Assignment — Pull every line with the word "pencil" out of the entries below.

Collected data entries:
☆ ☆ ☆ ☆
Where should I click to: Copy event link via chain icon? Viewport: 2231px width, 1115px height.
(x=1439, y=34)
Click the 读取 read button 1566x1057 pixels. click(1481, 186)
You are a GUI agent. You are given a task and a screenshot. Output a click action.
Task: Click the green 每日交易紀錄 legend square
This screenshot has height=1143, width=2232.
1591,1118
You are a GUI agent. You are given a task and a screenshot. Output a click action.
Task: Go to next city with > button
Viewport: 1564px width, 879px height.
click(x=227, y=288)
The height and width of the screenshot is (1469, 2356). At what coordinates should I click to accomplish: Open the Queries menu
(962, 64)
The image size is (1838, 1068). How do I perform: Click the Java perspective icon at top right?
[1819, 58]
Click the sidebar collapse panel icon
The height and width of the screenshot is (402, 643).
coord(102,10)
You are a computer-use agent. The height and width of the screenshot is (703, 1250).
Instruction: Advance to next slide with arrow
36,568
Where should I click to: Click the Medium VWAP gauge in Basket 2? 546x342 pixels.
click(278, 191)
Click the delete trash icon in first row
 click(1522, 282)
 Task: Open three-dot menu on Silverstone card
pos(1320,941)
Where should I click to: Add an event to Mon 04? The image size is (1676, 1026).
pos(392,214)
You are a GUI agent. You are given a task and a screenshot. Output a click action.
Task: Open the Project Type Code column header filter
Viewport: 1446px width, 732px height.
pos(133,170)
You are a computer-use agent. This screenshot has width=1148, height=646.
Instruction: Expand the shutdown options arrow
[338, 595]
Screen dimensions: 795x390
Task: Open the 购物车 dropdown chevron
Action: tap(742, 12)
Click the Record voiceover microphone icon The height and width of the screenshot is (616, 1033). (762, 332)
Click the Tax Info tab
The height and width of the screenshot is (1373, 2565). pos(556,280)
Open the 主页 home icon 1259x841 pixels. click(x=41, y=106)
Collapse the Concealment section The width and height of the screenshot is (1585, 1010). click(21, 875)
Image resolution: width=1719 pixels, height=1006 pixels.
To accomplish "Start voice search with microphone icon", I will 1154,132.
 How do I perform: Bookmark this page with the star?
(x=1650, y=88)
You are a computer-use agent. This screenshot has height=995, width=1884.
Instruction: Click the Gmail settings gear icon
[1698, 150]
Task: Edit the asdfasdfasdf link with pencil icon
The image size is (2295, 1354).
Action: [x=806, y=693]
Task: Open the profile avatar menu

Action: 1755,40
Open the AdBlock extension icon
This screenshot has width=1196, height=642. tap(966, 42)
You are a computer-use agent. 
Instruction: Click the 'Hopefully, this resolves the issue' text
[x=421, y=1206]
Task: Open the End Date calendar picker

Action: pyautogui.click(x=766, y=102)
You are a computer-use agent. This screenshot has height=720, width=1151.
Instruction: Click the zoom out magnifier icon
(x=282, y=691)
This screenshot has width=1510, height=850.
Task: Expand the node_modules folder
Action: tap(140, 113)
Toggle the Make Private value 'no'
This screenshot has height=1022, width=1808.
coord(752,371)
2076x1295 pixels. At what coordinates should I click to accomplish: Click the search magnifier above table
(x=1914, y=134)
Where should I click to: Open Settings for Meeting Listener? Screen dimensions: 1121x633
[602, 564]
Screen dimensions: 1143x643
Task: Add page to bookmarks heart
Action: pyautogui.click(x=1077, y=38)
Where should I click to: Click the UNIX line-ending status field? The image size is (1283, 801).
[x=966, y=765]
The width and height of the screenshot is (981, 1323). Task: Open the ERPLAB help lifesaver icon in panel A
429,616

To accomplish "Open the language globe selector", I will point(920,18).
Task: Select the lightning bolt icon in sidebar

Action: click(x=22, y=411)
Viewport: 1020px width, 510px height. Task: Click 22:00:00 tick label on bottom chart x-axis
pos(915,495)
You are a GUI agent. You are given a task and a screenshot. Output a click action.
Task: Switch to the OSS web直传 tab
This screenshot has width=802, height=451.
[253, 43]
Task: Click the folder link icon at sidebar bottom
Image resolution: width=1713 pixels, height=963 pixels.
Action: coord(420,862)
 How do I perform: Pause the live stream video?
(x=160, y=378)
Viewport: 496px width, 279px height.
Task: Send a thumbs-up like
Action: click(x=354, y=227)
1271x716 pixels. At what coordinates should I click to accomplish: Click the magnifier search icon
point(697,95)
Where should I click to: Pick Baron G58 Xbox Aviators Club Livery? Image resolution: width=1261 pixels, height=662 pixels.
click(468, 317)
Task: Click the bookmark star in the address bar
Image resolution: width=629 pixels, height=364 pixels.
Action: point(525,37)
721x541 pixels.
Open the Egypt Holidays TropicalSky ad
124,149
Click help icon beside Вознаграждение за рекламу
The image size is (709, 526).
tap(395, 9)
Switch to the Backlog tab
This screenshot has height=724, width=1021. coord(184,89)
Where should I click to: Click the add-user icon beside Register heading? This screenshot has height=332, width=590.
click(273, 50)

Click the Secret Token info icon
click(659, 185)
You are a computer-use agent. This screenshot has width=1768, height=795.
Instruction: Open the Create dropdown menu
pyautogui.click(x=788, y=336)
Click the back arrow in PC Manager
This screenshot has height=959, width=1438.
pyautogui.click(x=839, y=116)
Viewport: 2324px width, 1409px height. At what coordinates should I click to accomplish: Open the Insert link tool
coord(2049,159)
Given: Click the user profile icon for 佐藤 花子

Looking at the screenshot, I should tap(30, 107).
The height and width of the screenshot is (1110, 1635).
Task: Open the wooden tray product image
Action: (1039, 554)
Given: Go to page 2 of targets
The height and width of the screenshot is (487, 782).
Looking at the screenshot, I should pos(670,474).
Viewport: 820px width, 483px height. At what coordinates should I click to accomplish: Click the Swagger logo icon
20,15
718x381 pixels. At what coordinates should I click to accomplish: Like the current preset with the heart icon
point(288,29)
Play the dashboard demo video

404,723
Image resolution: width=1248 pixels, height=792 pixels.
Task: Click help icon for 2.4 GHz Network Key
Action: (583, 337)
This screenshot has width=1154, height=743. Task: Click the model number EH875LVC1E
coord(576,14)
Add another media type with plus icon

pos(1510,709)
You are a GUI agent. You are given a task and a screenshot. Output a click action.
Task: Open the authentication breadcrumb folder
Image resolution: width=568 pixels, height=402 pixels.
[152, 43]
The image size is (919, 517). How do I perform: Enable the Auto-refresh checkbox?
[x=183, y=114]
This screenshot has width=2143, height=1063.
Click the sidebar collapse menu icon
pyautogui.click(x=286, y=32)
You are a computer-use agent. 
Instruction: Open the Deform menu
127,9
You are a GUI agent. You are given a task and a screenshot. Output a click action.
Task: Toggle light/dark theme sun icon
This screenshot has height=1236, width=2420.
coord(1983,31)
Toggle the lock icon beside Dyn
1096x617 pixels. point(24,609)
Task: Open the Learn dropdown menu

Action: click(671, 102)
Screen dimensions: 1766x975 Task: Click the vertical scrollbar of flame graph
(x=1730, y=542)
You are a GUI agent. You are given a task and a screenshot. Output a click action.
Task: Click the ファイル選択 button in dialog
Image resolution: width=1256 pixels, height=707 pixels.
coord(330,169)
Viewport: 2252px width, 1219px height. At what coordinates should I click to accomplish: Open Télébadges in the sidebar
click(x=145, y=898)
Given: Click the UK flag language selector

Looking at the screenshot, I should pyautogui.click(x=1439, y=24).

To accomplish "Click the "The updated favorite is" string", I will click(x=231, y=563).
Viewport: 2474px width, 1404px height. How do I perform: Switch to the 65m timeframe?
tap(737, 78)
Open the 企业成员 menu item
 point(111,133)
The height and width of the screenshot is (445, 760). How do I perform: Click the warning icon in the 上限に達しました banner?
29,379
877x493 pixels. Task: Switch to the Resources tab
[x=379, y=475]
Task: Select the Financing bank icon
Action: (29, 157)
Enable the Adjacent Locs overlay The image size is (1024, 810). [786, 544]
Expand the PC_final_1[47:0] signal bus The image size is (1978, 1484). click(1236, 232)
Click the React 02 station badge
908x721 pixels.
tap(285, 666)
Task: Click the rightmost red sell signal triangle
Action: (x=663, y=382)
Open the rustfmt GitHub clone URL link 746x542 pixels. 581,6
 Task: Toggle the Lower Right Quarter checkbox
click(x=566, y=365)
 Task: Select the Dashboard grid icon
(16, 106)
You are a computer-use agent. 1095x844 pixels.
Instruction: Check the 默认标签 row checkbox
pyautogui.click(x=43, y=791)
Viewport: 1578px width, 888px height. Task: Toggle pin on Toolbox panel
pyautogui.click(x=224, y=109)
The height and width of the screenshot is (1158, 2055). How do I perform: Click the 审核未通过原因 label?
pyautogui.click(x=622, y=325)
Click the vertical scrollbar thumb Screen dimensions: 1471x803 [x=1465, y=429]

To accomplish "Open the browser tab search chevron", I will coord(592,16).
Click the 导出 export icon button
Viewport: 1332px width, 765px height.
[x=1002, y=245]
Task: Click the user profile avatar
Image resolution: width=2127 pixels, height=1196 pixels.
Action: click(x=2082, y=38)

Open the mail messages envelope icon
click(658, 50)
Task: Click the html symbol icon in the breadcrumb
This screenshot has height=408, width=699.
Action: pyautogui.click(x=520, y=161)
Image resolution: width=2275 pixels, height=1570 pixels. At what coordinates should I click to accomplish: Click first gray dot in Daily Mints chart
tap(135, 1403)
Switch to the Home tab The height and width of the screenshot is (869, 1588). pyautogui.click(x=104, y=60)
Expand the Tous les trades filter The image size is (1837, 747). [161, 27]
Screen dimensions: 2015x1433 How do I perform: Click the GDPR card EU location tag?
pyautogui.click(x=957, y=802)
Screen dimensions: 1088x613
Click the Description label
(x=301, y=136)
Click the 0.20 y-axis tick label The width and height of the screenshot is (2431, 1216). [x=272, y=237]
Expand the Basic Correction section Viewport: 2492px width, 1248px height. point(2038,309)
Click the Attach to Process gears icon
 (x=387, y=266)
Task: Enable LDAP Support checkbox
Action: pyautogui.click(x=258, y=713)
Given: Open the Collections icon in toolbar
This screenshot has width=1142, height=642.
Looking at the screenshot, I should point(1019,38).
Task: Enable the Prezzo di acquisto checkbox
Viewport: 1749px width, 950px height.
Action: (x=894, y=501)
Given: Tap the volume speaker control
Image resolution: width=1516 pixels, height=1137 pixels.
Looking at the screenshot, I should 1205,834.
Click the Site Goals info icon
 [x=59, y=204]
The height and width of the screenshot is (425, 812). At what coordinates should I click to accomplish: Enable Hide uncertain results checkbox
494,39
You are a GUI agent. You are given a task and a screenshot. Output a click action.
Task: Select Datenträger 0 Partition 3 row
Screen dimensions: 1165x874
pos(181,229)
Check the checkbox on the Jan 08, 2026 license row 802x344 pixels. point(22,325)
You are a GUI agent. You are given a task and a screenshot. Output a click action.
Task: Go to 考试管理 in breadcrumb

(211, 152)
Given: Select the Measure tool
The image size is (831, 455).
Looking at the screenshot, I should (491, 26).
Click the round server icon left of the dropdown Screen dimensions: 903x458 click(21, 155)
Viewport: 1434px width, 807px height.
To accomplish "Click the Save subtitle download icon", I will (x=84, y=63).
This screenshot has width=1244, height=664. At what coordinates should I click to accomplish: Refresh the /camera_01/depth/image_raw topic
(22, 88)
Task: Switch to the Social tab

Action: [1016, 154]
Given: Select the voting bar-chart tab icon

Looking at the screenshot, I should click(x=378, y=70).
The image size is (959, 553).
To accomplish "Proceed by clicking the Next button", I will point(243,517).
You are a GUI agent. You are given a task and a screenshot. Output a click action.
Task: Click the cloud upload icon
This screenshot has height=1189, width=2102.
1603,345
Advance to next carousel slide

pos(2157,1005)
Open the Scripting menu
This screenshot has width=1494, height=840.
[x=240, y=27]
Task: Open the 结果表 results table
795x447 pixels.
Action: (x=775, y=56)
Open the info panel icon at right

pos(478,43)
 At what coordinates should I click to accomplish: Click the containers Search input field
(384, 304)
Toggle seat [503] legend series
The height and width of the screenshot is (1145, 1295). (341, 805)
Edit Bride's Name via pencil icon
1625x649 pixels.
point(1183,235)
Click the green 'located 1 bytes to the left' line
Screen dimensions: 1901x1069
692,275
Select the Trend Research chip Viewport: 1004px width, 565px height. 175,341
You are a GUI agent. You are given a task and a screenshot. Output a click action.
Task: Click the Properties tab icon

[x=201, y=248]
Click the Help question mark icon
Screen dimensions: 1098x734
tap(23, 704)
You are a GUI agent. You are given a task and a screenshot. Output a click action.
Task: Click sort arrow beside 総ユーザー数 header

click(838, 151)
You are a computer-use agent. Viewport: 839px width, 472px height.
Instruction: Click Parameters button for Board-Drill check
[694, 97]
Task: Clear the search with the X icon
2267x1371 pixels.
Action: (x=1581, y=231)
☆ ☆ ☆ ☆
Task solution —
Task: Edit the asdfasdfasdf link with pencil icon
Edit Bride's Name via pencil icon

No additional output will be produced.